A month has passed since Maria ravaged Puerto Rico, and the island continues to operate in emergency mode, struggling to do even the basics: save lives, protect property, provide drinking water, turn on the lights. Time ticks away in a hazy state of permanent disaster, a catastrophe born from the worst storm to cross Puerto Rico in 85 years — and of a slow recovery by the federal, state and local governments.
The blame for the unsatisfactory response, the Miami Herald and Puerto Rico’s Center for Investigative Journalism found, lies with bureaucracies that were unprepared for a collapsed communications system and overwhelmed by the logistical challenges of aiding an island left with no corner unharmed. Even the White House appeared indifferent to the needs of 3.4 million American citizens 1,000 miles from its shores.

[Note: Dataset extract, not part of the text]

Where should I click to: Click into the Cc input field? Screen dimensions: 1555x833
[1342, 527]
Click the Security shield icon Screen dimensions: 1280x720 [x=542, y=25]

Above all, strapped finances that plunged the island into an economic tailspin long before any winds arrived left the state government so thinly stretched it could not maintain its power grid or afford extensive preparations for a monster storm –– much less pay for the sort of recovery that would be demanded in the mainland U.S.
Forty-eight people died, though that’s likely a significant undercount.
Much remains to be learned about the recovery flaws Maria exposed. But disaster managers already know the historic storm -- which has required more FEMA food and water distribution than any other disaster -- will force them to rethink how they approach a worst-case scenario that ordinary plans were ill-equipped to deal with in the systemic breakdown that followed landfall.
“If this response had been perfect, you still would have very significant suffering and destruction, no matter what, because of the storm,” said U.S. Sen. Marco Rubio, a Florida Republican who pushed early on for more military involvement. “But I do think some days were lost.”